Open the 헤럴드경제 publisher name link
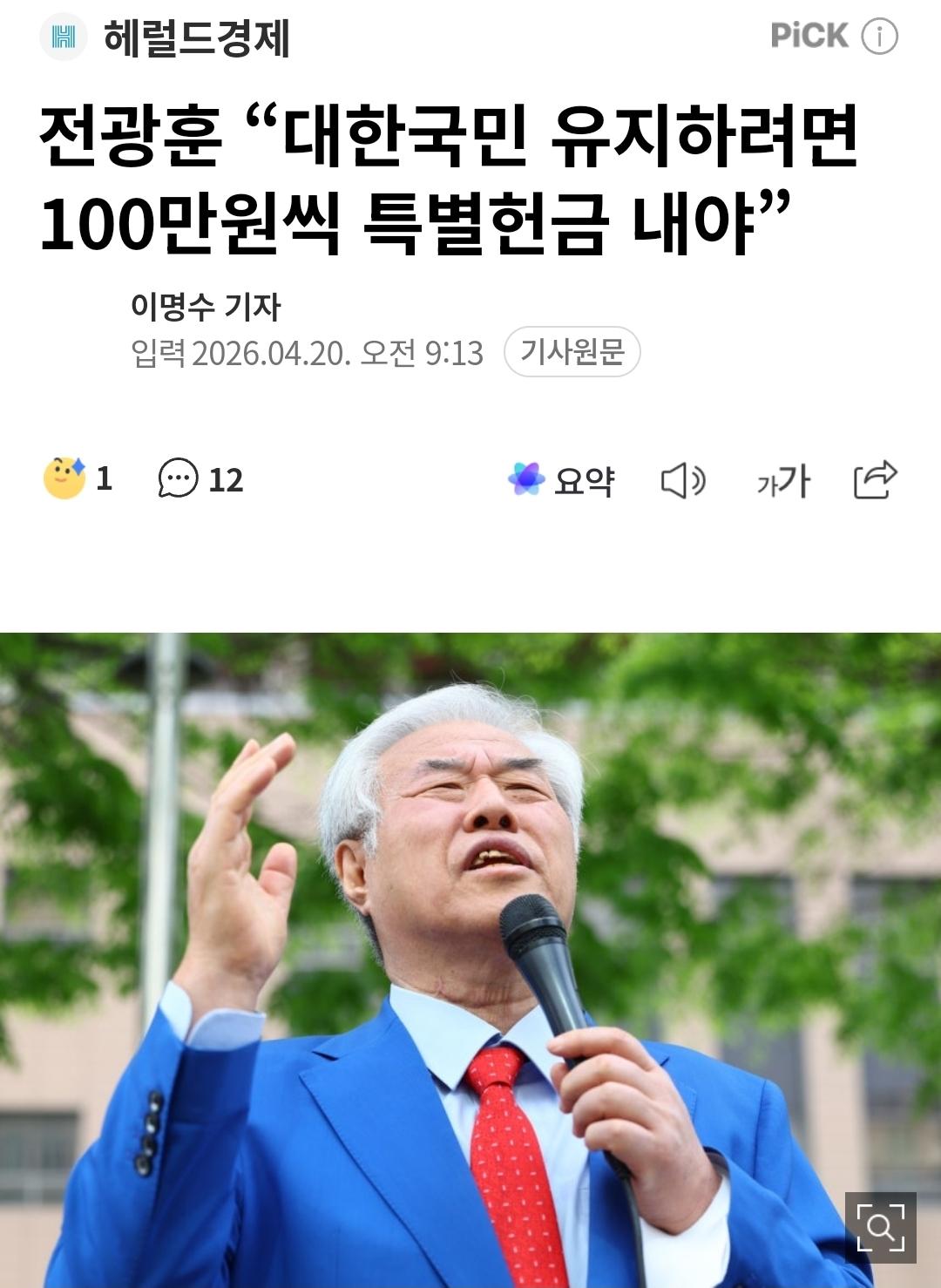This screenshot has width=941, height=1288. (196, 38)
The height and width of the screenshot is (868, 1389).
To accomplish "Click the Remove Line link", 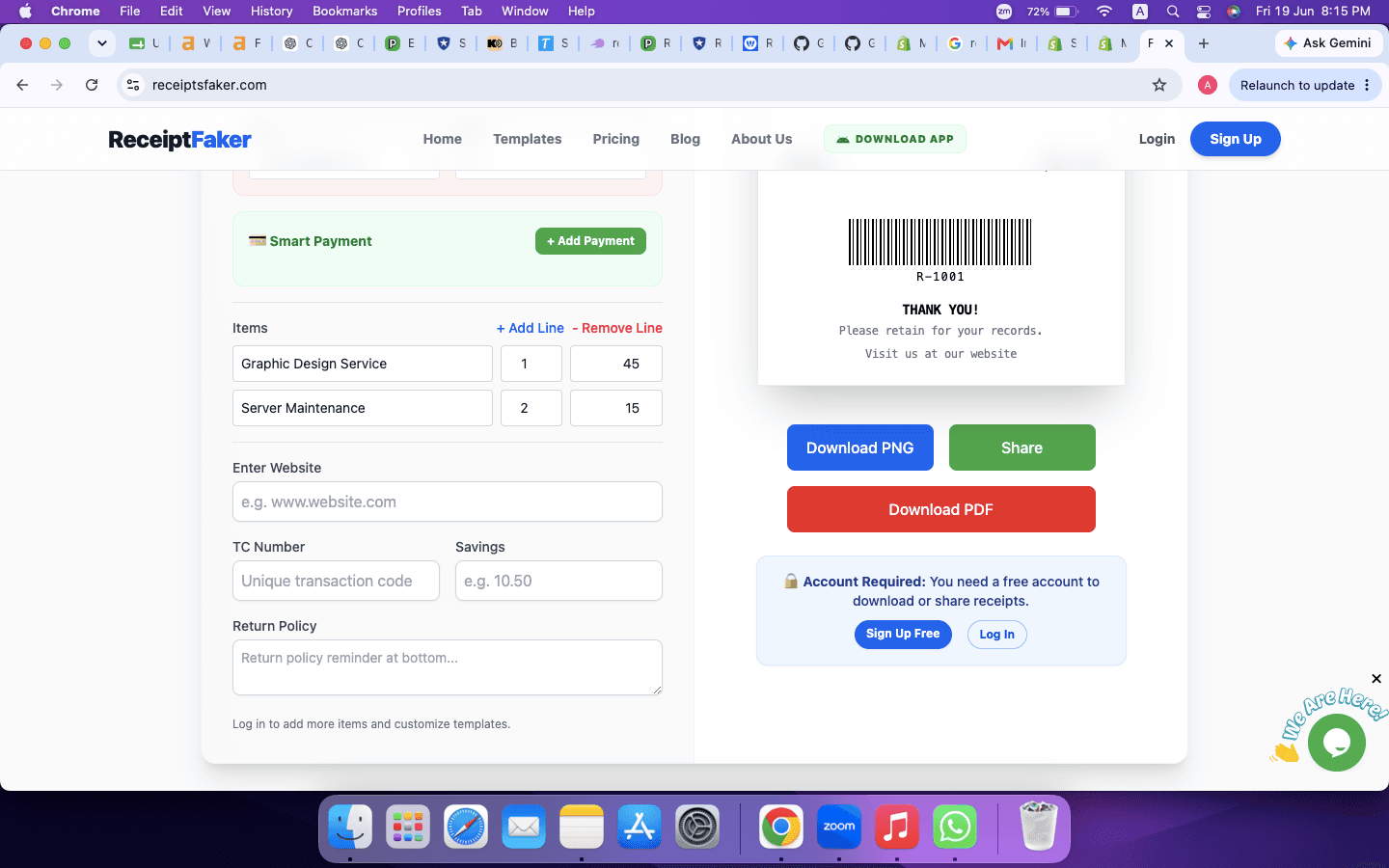I will click(617, 328).
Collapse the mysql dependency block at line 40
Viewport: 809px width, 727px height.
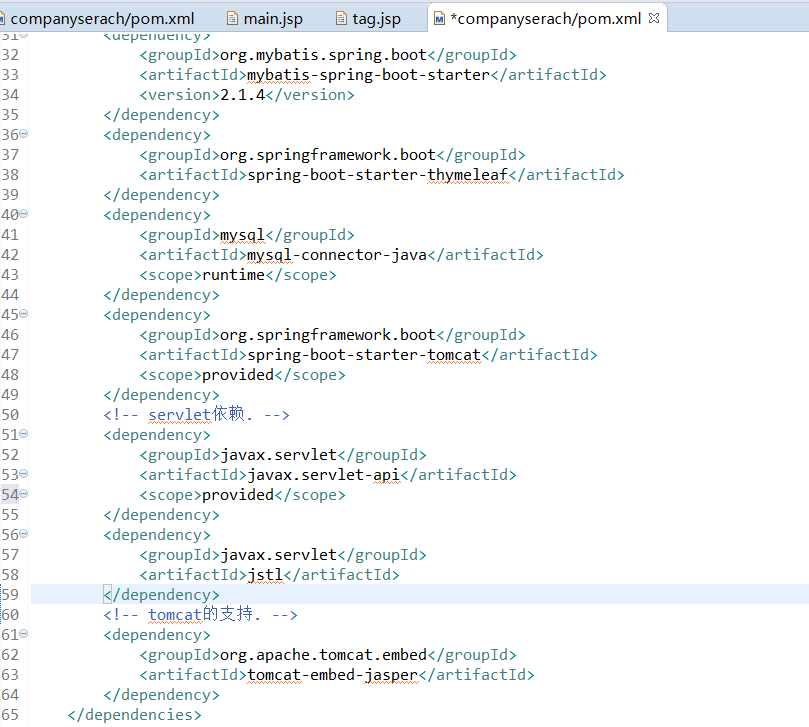(x=22, y=214)
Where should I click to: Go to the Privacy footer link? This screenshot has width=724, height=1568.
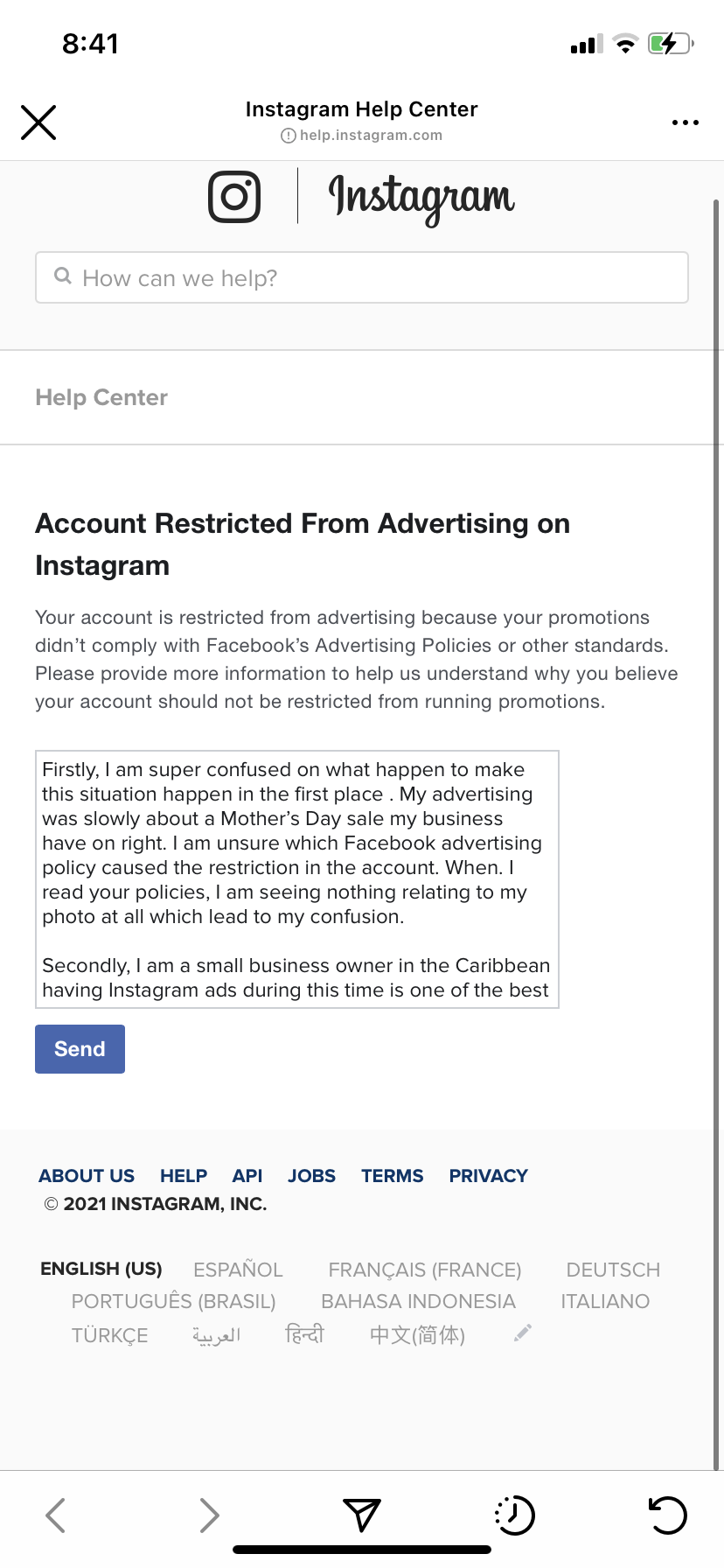point(488,1176)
......
§ Exercise details
Wording must stay exact. Give again the lines from the line with "Collapse the mysql" through the last line of the listing, both ends included, without pictures.

§ Reply
Collapse the mysql dependency block at line 40
Viewport: 809px width, 727px height.
(x=22, y=214)
Where should I click to: Go to the Privacy footer link? This screenshot has width=724, height=1568.
point(488,1176)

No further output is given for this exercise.